PROBLEM DETAILS:
Please update the items below by replacing "GUI agent" with "interface assistant" wherever it occurs, leaving every other part unchanged.

MATERIAL SUPPLIED:
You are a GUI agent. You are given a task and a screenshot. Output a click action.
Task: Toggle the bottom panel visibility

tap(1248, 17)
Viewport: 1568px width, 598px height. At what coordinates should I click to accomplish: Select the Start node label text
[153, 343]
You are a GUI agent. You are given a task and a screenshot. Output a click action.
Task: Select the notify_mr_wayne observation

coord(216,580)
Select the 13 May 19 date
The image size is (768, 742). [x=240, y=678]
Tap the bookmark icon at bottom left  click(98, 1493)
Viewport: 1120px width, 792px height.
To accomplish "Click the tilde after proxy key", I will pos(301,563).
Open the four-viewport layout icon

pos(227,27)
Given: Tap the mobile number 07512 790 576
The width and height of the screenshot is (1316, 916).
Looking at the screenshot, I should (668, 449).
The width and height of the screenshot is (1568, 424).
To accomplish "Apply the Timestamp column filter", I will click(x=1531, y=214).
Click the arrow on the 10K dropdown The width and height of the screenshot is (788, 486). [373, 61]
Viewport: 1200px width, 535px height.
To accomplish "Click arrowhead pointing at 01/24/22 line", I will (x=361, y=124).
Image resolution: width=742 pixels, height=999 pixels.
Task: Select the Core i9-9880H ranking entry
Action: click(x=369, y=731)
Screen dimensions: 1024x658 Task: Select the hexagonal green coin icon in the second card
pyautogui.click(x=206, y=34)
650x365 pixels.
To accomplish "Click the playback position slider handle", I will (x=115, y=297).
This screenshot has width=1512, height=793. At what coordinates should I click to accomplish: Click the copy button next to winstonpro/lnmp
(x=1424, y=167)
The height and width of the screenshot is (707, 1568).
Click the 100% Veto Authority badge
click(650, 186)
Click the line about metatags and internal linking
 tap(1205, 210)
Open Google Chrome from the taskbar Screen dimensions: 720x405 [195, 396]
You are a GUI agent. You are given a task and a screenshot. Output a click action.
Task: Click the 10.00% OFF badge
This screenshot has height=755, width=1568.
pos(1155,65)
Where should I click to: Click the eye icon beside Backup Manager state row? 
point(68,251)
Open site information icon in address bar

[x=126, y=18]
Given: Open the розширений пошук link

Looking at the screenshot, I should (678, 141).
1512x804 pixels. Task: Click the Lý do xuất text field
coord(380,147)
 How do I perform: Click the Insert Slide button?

PROBLEM SOLUTION:
You are a interface assistant. You are given a task and a screenshot. Output a click action.
Task: Toggle the bottom panel visibility

tap(1248, 17)
Viewport: 1568px width, 598px height. At what coordinates should I click to accomplish: Select the Start node label text
[153, 343]
You are a interface assistant. You are given a task and a screenshot. Output a click action.
Task: Select the notify_mr_wayne observation

coord(216,580)
Select the 13 May 19 date
The image size is (768, 742). [x=240, y=678]
Tap the bookmark icon at bottom left  click(98, 1493)
Viewport: 1120px width, 792px height.
To accomplish "Click the tilde after proxy key", I will pos(301,563).
Open the four-viewport layout icon

pos(227,27)
Given: Tap the mobile number 07512 790 576
The width and height of the screenshot is (1316, 916).
Looking at the screenshot, I should (668, 449).
The width and height of the screenshot is (1568, 424).
To accomplish "Apply the Timestamp column filter", I will click(x=1531, y=214).
Click the arrow on the 10K dropdown The width and height of the screenshot is (788, 486). [373, 61]
Viewport: 1200px width, 535px height.
To accomplish "Click arrowhead pointing at 01/24/22 line", I will (x=361, y=124).
Image resolution: width=742 pixels, height=999 pixels.
Task: Select the Core i9-9880H ranking entry
Action: click(x=369, y=731)
Screen dimensions: 1024x658 Task: Select the hexagonal green coin icon in the second card
pyautogui.click(x=206, y=34)
650x365 pixels.
To accomplish "Click the playback position slider handle", I will (x=115, y=297).
This screenshot has width=1512, height=793. At what coordinates should I click to accomplish: Click the copy button next to winstonpro/lnmp
(x=1424, y=167)
The height and width of the screenshot is (707, 1568).
Click the 100% Veto Authority badge
click(650, 186)
Click the line about metatags and internal linking
 tap(1205, 210)
Open Google Chrome from the taskbar Screen dimensions: 720x405 [195, 396]
You are a interface assistant. You are given a task and a screenshot. Output a click action.
Task: Click the 10.00% OFF badge
This screenshot has height=755, width=1568.
pos(1155,65)
Where should I click to: Click the eye icon beside Backup Manager state row? 
point(68,251)
Open site information icon in address bar

[x=126, y=18]
Given: Open the розширений пошук link

Looking at the screenshot, I should (678, 141).
1512x804 pixels. Task: Click the Lý do xuất text field
coord(380,147)
 How do I perform: Click the Insert Slide button?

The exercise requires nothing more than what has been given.